--- Information Enclosed Below ---

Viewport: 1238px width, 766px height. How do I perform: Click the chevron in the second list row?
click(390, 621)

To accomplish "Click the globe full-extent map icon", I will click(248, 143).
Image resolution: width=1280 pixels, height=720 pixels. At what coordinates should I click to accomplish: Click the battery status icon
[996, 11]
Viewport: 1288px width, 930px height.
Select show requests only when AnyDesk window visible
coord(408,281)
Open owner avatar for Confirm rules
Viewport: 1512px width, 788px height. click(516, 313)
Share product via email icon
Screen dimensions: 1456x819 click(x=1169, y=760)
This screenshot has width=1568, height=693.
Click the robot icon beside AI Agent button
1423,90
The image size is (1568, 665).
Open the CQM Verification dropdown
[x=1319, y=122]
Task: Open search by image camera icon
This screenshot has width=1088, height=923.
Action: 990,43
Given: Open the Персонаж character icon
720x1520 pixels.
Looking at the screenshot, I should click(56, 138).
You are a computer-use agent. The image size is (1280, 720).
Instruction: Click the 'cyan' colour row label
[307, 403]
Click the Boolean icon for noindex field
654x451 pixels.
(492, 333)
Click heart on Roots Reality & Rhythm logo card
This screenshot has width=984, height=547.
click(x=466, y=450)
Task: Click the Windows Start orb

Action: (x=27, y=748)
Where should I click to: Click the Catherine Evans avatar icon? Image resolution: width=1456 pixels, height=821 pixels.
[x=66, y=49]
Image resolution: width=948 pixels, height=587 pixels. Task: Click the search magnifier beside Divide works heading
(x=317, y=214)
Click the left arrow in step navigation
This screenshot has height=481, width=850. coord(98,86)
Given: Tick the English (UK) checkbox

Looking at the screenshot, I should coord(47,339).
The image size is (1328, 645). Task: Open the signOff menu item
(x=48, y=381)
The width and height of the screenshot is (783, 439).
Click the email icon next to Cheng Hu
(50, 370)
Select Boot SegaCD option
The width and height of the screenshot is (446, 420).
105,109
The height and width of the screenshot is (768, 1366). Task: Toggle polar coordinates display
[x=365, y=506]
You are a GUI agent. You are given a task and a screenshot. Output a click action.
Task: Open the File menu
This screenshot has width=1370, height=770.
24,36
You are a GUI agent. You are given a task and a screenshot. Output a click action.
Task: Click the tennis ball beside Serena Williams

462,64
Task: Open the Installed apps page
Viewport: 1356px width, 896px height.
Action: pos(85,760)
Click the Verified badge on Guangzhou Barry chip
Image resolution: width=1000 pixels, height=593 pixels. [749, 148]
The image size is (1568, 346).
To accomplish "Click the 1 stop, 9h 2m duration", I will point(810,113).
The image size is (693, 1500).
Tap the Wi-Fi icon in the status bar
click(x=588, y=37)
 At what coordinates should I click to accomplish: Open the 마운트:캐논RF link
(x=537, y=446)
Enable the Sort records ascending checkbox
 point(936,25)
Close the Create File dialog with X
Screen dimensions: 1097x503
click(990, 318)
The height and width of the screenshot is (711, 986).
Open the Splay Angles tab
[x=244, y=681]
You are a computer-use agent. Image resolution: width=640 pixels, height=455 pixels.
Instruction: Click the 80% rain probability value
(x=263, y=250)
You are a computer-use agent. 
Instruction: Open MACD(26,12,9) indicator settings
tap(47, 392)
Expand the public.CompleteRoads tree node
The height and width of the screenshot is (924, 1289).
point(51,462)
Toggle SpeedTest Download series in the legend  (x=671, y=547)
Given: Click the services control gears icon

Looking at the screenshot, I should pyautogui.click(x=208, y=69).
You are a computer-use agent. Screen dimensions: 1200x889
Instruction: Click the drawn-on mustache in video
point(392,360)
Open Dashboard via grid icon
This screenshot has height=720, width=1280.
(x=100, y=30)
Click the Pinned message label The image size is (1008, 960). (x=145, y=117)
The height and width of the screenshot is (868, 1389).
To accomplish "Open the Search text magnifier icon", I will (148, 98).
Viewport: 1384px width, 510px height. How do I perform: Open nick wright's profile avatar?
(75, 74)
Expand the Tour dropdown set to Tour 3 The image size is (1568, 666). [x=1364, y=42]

--- End of Enclosed Information ---

# Requirement:
Show each line of the listing that holds the string "computer".

# Response box:
You are a computer-use agent. The image size is (1280, 720).
You are a computer-use agent. Image resolution: width=640 pixels, height=455 pixels.
You are a computer-use agent. 
You are a computer-use agent. Screen dimensions: 1200x889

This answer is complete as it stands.